Postado em 18/12/2025


Os pioneiros suecos do Doom Folk WITCHCRAFT lançarão um novo EP de cinco faixas, intitulado “A Sinner’s Child”, no dia 13 de março, pelo selo Heavy Psych Sounds Records. A faixa-título, de forte carga emocional, já está disponível para audição.

Após o expressivo reconhecimento da crítica com o álbum de retorno “IDAG”, lançado em 2025, a banda apresenta agora um novo capítulo de caráter mais intimista e impactante.

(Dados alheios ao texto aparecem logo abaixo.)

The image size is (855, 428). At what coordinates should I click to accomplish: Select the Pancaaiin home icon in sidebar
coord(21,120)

No novo trabalho, o fundador, vocalista e principal mentor criativo do grupo, Magnus Pelander, reduz o som à sua essência. O EP transita entre o Proto-Doom Melódico de faixas como “Drömmen Om Död Och Förruttnelse” e “Själen Reser Sig”, o Folk luminoso do single “A Sinner’s Child” e de sua continuação, “Sinner’s Clear Confusion”, além da atmosfera densa e acústica de “Even Darker Days”. O resultado é um conjunto de músicas marcadamente pessoais, conduzidas pela sensibilidade do multi-instrumentista.

“A Sinner’s Child” apresenta a composição de Pelander em sua forma mais vulnerável e intensa, funcionando como um elo direto com as melodias assombrosas e a profundidade emocional que definem o legado do WITCHCRAFT há mais de duas décadas. O EP reafirma a força atemporal da voz, da melodia e dos elementos mais crus do Rock, reduzidos ao essencial, além de atuar como um epílogo contundente para “IDAG”.

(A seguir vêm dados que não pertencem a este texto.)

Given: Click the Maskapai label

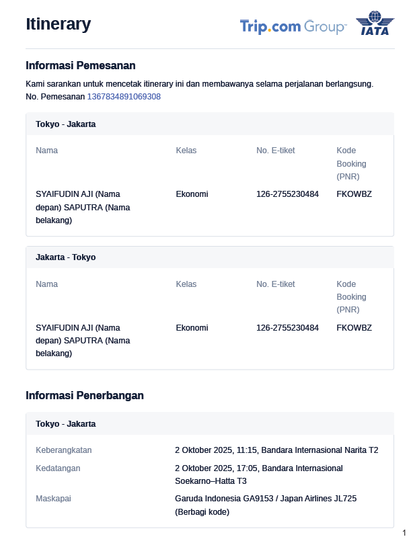Looking at the screenshot, I should point(53,499).
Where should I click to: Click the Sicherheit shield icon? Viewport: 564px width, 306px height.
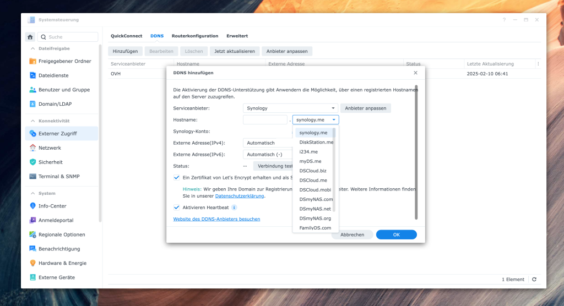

A trajetória do WITCHCRAFT teve início em 2000, quando Pelander formou a banda em Örebro após o fim de seu grupo anterior, Norrsken. O álbum de estreia homônimo, lançado em 2004, tornou-se um marco geracional e ajudou a impulsionar um movimento de resgate estético que viria a se consolidar como um subgênero próprio. Ainda assim, a banda nunca permaneceu estagnada.

Discos como “Firewood” (2005) e “The Alchemist” (2007) introduziram elementos mais progressivos, enquanto “Legend” (2012) evidenciou uma abordagem deliberadamente moderna, sinalizando que o grupo havia superado o culto ao analógico que ajudou a estabelecer no cenário contemporâneo do Doom e do Heavy Rock.

Em 2016, o álbum duplo “Nucleus” apresentou um Doom mais encorpado e denso. Já “Black Metal” (2020) rompeu expectativas ao mergulhar em um minimalismo acústico sombrio — familiar a alguns fãs do trabalho solo inicial de Pelander, mas inédito na discografia da banda. “IDAG”, por sua vez, consolidou esse percurso, unificando mais de vinte anos de experimentação e amadurecimento artístico.